- _EXERCISE DESCRIPTION_
Scan the lines below for the string "укрепления". Reply with how many match, and no other words.

- _INPUT_

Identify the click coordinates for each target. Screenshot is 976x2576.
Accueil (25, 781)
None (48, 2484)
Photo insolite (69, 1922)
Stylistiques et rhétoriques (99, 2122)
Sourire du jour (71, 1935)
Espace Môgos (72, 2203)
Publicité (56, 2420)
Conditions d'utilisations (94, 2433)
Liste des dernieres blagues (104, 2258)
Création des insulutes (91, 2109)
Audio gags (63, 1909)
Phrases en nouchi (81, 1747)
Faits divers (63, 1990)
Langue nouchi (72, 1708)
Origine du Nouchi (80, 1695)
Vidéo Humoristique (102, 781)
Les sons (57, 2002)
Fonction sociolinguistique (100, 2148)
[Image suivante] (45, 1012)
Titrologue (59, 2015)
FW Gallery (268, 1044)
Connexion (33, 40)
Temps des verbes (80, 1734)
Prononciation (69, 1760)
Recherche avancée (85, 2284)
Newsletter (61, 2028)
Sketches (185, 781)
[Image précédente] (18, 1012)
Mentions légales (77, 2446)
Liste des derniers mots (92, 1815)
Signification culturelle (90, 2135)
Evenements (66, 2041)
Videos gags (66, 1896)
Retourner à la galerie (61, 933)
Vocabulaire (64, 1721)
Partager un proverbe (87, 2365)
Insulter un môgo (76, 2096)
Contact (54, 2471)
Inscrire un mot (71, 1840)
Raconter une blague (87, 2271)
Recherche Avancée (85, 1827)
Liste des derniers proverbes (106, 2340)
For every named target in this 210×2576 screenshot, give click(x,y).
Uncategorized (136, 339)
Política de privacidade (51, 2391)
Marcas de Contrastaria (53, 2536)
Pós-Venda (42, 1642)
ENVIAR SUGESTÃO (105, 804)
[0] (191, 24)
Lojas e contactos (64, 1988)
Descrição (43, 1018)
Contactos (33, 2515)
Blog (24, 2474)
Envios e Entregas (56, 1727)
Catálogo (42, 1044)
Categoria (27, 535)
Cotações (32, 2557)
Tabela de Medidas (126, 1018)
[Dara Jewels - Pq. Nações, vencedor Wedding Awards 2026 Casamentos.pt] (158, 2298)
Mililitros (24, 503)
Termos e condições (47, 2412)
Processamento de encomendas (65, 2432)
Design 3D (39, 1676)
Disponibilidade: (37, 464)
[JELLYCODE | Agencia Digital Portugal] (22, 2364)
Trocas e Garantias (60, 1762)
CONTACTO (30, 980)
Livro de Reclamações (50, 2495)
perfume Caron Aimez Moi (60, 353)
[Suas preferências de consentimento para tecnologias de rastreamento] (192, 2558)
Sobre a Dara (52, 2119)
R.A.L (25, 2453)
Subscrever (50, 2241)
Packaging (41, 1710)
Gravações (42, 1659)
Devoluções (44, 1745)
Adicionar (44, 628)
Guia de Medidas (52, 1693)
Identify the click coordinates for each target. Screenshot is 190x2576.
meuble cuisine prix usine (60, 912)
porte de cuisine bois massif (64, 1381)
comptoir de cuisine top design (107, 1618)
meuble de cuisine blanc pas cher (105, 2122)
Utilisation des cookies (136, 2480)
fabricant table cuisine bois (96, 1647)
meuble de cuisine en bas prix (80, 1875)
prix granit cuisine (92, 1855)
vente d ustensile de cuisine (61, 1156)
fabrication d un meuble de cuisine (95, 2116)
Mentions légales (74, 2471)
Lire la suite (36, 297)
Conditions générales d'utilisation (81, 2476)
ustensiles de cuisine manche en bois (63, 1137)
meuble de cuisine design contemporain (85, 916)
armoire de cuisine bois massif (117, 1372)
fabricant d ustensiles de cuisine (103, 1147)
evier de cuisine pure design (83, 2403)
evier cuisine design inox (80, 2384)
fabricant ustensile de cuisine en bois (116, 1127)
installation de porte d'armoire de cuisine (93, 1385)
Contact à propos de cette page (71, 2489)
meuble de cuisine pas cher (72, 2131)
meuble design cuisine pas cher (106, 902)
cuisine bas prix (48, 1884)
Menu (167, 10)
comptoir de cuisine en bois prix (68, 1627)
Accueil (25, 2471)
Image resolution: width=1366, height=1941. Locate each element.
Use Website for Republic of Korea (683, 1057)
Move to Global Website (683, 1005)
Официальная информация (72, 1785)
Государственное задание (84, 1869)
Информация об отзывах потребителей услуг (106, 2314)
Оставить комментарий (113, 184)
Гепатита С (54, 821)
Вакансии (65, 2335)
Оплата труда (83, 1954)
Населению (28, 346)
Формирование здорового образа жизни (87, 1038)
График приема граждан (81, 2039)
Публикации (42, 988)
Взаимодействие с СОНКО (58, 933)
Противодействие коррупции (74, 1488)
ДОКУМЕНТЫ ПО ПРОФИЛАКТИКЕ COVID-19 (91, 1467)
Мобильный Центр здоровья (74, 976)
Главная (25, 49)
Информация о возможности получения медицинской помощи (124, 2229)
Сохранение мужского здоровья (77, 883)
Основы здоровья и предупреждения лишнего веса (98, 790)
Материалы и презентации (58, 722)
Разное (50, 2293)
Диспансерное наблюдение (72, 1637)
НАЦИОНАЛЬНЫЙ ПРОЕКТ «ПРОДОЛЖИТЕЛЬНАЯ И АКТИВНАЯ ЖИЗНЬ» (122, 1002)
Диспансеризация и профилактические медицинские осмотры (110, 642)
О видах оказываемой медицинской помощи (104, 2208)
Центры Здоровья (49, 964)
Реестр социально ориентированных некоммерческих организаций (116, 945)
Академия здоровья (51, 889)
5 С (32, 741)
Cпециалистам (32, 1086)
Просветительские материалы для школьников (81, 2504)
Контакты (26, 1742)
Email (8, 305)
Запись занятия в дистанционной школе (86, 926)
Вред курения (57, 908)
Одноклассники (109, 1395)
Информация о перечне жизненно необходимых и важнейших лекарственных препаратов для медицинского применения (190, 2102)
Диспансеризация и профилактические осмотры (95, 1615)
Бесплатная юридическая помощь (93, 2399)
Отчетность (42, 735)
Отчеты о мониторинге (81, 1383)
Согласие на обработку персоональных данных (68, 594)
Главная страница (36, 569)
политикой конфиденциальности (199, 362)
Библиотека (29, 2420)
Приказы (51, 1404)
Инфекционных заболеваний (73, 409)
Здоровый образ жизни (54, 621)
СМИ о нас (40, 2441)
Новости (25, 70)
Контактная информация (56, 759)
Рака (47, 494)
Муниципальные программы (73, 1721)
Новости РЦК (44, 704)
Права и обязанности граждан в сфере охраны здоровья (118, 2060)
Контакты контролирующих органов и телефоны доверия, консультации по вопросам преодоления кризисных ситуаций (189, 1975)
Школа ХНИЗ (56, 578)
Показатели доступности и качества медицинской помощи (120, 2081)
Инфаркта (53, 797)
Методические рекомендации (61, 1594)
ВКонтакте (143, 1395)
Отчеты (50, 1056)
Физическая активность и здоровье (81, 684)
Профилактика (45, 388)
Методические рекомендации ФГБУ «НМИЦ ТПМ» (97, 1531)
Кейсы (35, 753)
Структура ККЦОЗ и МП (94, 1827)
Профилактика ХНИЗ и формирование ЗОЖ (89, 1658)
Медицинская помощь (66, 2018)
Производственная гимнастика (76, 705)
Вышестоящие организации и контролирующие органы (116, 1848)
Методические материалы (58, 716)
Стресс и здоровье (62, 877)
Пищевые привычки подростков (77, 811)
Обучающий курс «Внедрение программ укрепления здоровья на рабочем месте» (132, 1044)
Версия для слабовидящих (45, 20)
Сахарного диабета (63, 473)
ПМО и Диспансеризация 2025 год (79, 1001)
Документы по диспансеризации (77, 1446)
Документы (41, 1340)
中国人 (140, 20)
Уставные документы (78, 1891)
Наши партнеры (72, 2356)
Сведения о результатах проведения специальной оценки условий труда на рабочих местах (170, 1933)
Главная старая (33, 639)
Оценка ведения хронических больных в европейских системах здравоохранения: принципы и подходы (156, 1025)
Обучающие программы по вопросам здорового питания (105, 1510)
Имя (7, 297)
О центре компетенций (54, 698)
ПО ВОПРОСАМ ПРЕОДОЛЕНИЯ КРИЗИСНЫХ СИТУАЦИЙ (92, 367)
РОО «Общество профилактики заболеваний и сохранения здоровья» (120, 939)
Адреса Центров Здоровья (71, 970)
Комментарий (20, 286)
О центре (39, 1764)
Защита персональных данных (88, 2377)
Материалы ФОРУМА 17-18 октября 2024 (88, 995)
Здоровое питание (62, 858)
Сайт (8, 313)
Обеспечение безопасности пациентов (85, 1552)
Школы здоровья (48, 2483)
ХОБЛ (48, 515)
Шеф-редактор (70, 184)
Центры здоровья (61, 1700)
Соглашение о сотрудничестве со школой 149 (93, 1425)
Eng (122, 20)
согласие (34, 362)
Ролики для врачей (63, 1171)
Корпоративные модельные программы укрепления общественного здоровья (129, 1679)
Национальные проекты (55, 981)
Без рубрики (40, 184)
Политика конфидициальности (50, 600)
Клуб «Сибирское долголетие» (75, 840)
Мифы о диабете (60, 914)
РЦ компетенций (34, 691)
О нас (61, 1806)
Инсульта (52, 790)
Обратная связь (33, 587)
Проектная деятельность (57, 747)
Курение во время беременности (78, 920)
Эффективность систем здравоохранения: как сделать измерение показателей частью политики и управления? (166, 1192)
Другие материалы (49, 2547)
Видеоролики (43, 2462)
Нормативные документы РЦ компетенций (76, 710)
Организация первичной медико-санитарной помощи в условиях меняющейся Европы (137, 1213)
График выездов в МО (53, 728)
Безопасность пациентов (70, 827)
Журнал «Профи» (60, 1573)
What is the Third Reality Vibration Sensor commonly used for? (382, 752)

- _WRITTEN RESPONSE_
2